Marianne Meye Thompson’s commentary on John in the New Testament Library (Westminster John Knox, 2015) is superb. Her introduction alone is well worth careful reading and reflection as she judiciously navigates questions of history and theology in Johannine scholarship by thinking with John. In the commentary proper, she is highly attuned to the narrative shape of John’s Gospel, his rather unique style of writing, the OT allusions embedded in the narrative, and the cultural milieu of the Gospel. Second, Craig Keener’s two-volume commentary on John repays sustained attention (Baker Academic, 2010). Keener is known for his exhaustive coverage of any given topic, and his John commentary is no different. I recommend Keener to readers looking for thorough treatment of exegetical and historical issues in John.
Third, I recommend Charles Talbert’s Reading John (Smyth & Helwys, 2005). Like his Reading Luke, Talbert pays close attention to the literary and rhetorical features of John’s Gospel and thus helps the reader make connections often missed in more traditional verse-by-verse commentaries. Last, I strongly recommend Richard Bauckham’s monograph Gospel of Glory: Major Themes in Johannine Theology (Baker Academic, 2015). Bauckham is a Johannine expert, and although he has not yet written a major commentary on John, this volume provides the reader with rich insights into John’s key themes and simultaneously teaches one how to read John exegetically-theologically. As a final note, I would also point to the forthcoming commentary on John by David Ford (Baker Academic, 2021). It should be excellent.

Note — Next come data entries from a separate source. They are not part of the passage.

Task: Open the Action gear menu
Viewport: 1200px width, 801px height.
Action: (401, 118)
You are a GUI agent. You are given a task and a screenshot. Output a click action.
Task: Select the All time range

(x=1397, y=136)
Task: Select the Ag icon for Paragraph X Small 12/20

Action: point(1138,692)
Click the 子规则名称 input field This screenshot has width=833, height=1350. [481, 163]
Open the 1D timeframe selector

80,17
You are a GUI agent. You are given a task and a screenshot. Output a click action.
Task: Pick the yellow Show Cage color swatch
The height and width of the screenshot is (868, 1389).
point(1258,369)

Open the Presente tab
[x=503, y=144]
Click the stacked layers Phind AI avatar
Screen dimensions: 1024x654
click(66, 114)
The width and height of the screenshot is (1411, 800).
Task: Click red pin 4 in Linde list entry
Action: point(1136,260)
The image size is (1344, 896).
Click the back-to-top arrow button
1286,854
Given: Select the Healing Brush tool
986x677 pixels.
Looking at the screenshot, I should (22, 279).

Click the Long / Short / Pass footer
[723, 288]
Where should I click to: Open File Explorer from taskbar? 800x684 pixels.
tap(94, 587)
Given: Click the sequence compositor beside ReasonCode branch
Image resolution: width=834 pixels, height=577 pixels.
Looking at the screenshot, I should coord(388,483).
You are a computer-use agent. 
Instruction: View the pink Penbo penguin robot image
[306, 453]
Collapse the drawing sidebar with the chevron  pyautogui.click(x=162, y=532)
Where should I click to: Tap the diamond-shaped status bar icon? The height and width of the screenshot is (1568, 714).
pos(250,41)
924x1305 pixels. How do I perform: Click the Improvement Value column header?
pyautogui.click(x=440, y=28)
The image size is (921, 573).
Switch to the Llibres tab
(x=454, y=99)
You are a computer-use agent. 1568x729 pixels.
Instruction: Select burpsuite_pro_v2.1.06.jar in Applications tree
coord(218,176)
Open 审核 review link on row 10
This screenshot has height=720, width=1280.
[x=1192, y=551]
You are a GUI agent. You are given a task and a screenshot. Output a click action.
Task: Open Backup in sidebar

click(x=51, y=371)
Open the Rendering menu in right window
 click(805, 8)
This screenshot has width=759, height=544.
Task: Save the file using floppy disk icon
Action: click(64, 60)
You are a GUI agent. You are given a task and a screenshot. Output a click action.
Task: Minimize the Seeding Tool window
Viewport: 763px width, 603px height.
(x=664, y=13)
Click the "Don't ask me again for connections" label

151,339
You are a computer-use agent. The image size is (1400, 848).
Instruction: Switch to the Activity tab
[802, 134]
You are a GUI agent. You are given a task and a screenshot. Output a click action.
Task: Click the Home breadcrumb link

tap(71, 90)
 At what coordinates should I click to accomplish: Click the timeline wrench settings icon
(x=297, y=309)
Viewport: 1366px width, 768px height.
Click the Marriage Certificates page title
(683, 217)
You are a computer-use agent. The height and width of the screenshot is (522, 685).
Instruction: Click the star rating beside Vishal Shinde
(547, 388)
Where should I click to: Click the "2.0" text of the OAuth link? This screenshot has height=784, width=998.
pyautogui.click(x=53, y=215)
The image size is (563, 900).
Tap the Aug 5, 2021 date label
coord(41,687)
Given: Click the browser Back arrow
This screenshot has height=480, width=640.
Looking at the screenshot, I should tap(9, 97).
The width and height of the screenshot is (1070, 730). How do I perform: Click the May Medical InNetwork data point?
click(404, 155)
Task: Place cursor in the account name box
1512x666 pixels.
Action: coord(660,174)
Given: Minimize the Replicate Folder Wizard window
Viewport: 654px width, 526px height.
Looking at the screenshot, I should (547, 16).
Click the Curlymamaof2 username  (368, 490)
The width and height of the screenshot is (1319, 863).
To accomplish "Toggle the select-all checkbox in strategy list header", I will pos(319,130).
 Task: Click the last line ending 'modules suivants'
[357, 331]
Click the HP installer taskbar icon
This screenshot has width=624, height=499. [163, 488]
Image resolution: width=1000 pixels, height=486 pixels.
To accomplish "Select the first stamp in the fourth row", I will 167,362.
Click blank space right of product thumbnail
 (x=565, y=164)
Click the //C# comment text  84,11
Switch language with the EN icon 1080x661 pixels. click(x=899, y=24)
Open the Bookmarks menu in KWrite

Luke Timothy Johnson’s commentary on Acts in the Sacra Pagina series (Michael Glazier, 2006) is full of exegetical and theological insights. Johnson is well known as a scholar of Luke and Acts, and he carefully reads Acts as a coherent narrative with attention to how Acts connects with the Gospel of Luke, the role of the OT in Luke, and the “prophetic” mission of the church. Ben Witherington’s The Acts of the Apostles: A Socio-Rhetorical Commentary (Eerdmans, 1997) is also a reliable, single-volume commentary on Acts. Witherington navigates judiciously some of the difficult social, historical, and theological issues pertinent to Acts, providing a sort of running exposition of the text.
A third commentary well worth engaging is Willie Jennings’s recent and unique volume on Acts in the Belief series (Westminster John Knox, 2017). Jennings’s commentary—like the series—attempts to read Acts theologically against the backdrop of contemporary ecclesial and cultural issues (e.g., racism, nationalism, etc.). Jennings is less concerned about extensive conversation with Acts scholarship and more interested in helping the church think with the revolutionary theological vision of Acts. I also recommend two monographs in relation to Acts. The first is C. Kavin Rowe’s World Upside Down: Reading Acts in the Graeco-Roman Age (Oxford University Press, 2016). Rowe’s work is technical and requires careful attention, but it is so richly rewarding for thinking about the shape of the church’s existence in the Greco-Roman world and, by extension, today, that it is worth the effort. Particularly, chapters 4–5 of that book cast a vision of Christian/ecclesial existence (from reflection on Acts) that is, in my view, unsurpassed. The second is Joel B. Green’s Conversion in Luke-Acts (Baker Academic, 2015). Green’s work is also somewhat technical, but his focus on the journey-shape of conversion in Luke’s two volumes connects careful reading of Luke and Acts with current thinking about embodied human life.